In line with the Journal's conflict of interest policy, this paper was handled by Elke Platz.

Introduction

Heart failure (HF) continues to be the foremost cause of hospitalization for individuals over 65 years of age. The proportion of HF with preserved ejection fraction (EF) (HFpEF) has now surpassed 50%.¹ Heart failure with preserved EF is characterized by advanced age and multiple comorbidities, contributing to diagnostic challenges in emergency settings. The manifestation of decompensated HFpEF varies from exertional dyspnoea with or without mild bimalleolar oedema to life-threatening scenarios such as frank pulmonary oedema. Across this spectrum, timely commitment to a precise diagnostic course remains crucial, particularly considering advancements in personalized treatment. European and American societies promptly advocate assessing the likelihood of HFpEF through scoring systems, respectively using the HFA-PEF and the H₂FPEF score, with cardiac ultrasonography (US) occupying a central role in both scores.^2,3 Lately, easy-to-use, portable ultrasound devices have emerged as invaluable time-saving instruments within the emergency department, serving as an extension of the conventional physical examination.⁴ Further advancements in automated analyses utilizing artificial intelligence will facilitate the implementation of more comprehensive bedside analysis, although integrating this into the emergency setting remains challenging due to time pressure and often difficult imaging conditions.^5,6 Findings from US must be integrated into the clinical assessment to devise diagnostic and therapeutic strategies. This review concentrates on the non-invasive approach to a patient with suspected decompensated HFpEF, with particular emphasis on lung, vascular, and cardiac US.

Clinical presentation

The diagnosis of HF requires the presence of symptoms and/or signs of HF and objective evidence of cardiac dysfunction.⁷ Relying solely on symptoms and signs for diagnosing HF is hindered by their limited sensitivity and specificity. Recognizing that not all cases of acute shortness of breath or oedema necessarily indicate HF is crucial. Other non-cardiac conditions, such as kidney and liver failure, anaemia, and lung disease, may mimic symptoms and are characteristic comorbidities in elderly HFpEF patients.¹ Congestion continues to be the foremost cause prompting patients with HF (regardless of EF) to seek emergency care.⁸ This may vary from acute volume redistribution (e.g. flash lung oedema) to the more gradual accumulation of fluid overload in subacute scenarios.⁸ Imaging may aid in identifying congestion and clarifying its underlying cause and may hold particular value in cases where uncertainty exists. Adequate and rapid diagnosis of congestion significantly reduces the ‘door to diuretics’ time, while the aetiology also determines the short- and long-term management.^7,8 However, the significance of a medical history and clinical examination, including an electrocardiogram, remains undiminished.⁷  Figure 1 depicts a proposed flowchart to approach patients with suspected decompensated HFpEF.

Cardiac ultrasound

Assessment of structural heart disease

Focused cardiac US in life-threatening situations is primarily directed towards identifying specific conditions such as tamponade, interventricular septal flattening, acute valvular pathology, and/or severely impaired left ventricular (LV) systolic function. However, HFpEF may be easily overlooked in this context, and additional imaging insights are important to emphasize for its detection (Figure 2). The standard initial step with US involves the assessment of the LVEF as an indirect marker for contractility, which often employs the eyeballing method using two-dimensional imaging.
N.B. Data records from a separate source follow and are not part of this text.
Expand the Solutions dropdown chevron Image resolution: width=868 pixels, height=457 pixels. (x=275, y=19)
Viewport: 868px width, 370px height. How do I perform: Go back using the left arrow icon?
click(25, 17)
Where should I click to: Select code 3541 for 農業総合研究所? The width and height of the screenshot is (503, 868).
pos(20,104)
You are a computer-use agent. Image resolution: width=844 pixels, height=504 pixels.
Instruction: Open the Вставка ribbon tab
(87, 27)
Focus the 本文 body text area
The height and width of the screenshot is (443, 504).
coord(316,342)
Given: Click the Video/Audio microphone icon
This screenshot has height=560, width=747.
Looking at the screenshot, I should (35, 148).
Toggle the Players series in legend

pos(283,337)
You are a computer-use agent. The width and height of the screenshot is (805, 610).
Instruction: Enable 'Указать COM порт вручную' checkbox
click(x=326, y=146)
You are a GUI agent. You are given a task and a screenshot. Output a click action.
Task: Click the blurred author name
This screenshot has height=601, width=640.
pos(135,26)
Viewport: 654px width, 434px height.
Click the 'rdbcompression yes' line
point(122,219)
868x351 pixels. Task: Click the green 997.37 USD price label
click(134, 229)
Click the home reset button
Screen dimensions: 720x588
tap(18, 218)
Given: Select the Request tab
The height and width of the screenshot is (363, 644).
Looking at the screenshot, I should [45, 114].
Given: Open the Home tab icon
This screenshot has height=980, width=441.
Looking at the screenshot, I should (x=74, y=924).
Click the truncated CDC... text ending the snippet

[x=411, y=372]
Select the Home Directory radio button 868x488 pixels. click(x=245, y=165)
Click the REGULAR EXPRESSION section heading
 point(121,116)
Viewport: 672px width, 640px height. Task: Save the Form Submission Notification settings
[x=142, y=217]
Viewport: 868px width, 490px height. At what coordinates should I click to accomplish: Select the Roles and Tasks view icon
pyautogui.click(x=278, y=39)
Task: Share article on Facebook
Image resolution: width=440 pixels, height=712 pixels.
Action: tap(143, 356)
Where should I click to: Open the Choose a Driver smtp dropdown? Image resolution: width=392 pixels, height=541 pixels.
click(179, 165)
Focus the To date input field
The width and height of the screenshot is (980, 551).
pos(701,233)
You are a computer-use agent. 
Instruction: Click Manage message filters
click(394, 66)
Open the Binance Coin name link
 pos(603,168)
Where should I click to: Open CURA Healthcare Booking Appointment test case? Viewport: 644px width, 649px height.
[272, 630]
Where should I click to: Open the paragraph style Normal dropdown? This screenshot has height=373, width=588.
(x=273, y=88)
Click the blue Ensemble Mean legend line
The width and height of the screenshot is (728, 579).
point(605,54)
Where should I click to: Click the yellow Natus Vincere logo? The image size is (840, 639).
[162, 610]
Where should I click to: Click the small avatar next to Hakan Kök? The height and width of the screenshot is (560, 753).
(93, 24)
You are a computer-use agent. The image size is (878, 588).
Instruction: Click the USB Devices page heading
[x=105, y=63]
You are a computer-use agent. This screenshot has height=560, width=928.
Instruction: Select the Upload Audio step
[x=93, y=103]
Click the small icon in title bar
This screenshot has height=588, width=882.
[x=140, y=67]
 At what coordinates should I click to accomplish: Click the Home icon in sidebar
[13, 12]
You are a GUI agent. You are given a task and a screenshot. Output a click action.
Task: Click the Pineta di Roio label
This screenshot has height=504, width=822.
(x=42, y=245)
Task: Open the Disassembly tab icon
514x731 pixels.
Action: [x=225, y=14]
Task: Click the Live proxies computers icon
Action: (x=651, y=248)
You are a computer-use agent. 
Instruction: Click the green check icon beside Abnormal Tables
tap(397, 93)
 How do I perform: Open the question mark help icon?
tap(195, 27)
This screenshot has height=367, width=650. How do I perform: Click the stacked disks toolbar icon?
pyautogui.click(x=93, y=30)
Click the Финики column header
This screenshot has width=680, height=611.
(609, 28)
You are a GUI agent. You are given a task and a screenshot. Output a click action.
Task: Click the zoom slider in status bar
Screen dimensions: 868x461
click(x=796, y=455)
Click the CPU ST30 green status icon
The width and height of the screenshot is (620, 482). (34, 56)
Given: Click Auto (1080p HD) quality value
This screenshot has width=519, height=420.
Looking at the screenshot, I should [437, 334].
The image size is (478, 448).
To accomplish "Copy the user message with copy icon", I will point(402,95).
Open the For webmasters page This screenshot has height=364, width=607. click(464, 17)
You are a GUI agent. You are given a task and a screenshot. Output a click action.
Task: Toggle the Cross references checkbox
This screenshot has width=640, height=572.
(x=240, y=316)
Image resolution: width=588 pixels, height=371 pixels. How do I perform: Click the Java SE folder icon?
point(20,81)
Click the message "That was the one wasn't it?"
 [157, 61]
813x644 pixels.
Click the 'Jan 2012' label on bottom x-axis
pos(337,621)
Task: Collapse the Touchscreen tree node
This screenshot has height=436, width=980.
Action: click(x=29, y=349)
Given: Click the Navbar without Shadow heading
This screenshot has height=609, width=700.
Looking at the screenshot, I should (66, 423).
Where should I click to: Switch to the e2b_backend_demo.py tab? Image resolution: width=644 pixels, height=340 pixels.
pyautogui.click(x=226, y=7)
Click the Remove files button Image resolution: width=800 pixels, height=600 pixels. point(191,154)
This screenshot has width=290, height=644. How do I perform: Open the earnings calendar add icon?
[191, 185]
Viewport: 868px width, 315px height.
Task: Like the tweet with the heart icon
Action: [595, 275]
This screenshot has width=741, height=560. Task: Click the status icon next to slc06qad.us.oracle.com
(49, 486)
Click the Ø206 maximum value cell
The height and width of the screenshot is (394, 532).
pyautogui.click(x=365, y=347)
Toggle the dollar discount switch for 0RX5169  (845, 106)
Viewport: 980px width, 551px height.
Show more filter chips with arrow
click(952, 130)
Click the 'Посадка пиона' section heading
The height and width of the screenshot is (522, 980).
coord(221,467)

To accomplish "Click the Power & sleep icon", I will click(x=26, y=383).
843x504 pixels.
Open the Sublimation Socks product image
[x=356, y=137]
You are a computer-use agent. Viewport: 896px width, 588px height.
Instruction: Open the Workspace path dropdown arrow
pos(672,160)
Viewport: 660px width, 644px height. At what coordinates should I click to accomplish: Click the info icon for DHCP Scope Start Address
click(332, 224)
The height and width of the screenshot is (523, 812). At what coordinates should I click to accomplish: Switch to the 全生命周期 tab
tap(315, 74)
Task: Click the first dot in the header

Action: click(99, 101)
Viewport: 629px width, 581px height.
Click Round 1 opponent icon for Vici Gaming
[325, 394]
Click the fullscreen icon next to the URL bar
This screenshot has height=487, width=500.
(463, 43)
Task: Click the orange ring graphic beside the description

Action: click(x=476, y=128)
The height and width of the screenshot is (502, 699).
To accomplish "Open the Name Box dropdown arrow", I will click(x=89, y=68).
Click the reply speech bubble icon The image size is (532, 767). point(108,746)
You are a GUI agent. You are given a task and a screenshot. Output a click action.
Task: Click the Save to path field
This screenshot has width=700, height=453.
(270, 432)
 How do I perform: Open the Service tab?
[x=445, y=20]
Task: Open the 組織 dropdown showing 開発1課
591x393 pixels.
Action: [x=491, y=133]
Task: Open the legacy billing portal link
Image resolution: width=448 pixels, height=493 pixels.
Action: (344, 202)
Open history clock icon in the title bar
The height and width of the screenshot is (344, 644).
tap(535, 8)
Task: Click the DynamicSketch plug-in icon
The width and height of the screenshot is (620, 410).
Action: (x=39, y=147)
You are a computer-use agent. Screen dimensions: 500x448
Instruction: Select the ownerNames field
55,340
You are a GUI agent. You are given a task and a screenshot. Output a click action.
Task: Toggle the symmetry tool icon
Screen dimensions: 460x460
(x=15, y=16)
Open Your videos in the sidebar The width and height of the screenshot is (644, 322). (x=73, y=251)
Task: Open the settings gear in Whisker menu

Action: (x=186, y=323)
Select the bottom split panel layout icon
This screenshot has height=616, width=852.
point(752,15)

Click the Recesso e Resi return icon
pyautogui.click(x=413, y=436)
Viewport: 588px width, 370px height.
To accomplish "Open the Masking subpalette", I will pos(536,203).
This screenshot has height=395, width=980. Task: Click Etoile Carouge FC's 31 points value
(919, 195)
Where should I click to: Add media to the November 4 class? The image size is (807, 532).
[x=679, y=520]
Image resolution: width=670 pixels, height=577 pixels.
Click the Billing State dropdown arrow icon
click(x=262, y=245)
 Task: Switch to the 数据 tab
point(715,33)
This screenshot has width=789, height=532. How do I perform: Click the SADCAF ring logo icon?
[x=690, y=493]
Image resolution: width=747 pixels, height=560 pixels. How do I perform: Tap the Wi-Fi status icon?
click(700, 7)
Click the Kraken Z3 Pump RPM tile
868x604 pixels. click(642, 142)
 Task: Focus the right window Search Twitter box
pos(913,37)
Despite the arbitrary and debated division within the HF spectrum imposed by LVEF, its importance continues to be recognized as a crucial determinant in attaining long-term optimal management.¹ In acute settings, the presence of a preserved LVEF may inadvertently divert physicians from making a timely and accurate diagnosis of HF. Nevertheless, it is important to realize that many patients with HFpEF demonstrate more nuanced abnormalities in systolic function, in particular in the longitudinal shortening, despite preserved EF, and this is clearly linked with worse long-term outcome.⁹ While less frequently employed in acute settings, speckle tracking strain has evolved as a reliable tool for assessing global longitudinal strain (GLS). This method offers prognostic information, indicates potential aetiologies, and is easily performed on contemporary machines, thereby avoiding the need for extensive post-processing work.¹⁰ Reduced GLS is found in 50–60% of HFpEF cases, and absolute values below 16% serve as a predictive indicator for a worse prognosis, yet vendor dependence remains an issue.^11,12 Alternatively, LV longitudinal function can be evaluated through measures such as mitral annulus systolic ejection velocity (S′) using tissue Doppler and mitral annulus plane systolic descent (MAPSE) using the M-mode.^13,14

Beyond EF, an assessment of global and regional LV wall thickness is recommended, taking into consideration the LV end-diastolic diameter. Patients with HFpEF commonly exhibit mild to moderate hypertrophy within the range of 11–16 mm, accompanied by concentric remodelling, typically attributable to increased afterload. Importantly, this is not an obligatory criterion for the diagnosis, and the LV wall was found to be normal in 46% of patients with HFpEF in the PARAGON-HF trial.¹⁵ It is furthermore essential to exclude severe valvular heart disease, initially by colour Doppler and 2D structural imaging.¹⁶ Of note, LVEF can be (falsely) preserved in the setting of significant mitral regurgitation given the reduced afterload.

Additionally, the structure and function of the left atrium (LA) should be assessed during the initial echocardiogram.¹² Abnormalities in LA function within HFpEF are more predictive of adverse outcomes than those of the LV.¹⁷ Left atrial enlargement is indicative of a multifaceted interaction involving prolonged diastolic relaxation accompanied by elevated LV pressures, commonly associated with atrial fibrillation as a comorbidity, and coexisting mitral valve disease, with one in four patients with HFpEF presenting with (atrial functional) mitral regurgitation.^18,19 Left atrial volume should be calculated in biplane from dedicated apical four- and two-chamber views and indexed to body surface area [left atrial volume index (LAVI)]. Patients with HFpEF typically present with LAVI exceeding 34 mL/m², attributed to factors such as diastolic dysfunction, atrial fibrillation, and intrinsic atrial myopathy.

Functional assessment

The vast majority of acute patients with HFpEF have pulmonary hypertension, which starts as a passive result of downstream LA pressure elevation but, in many patients, ultimately leads to pulmonary vascular disease (PVD), characterized by a combination of vascular remodelling and vasoconstriction that affects the pulmonary veins, capillaries, and small arteries.²⁰ The estimation of systolic pulmonary pressure through Doppler echocardiography and the application of the Bernoulli formula are crucial for initial screening. The development of PVD is associated with an increased risk of RV dilation and dysfunction, secondary tricuspid valve regurgitation, and exaggerated right-sided venous congestion.¹⁷ Mid-systolic notching in the RV outflow Doppler profile can be of value for diagnosing high pulmonary resistance in the context of PVD.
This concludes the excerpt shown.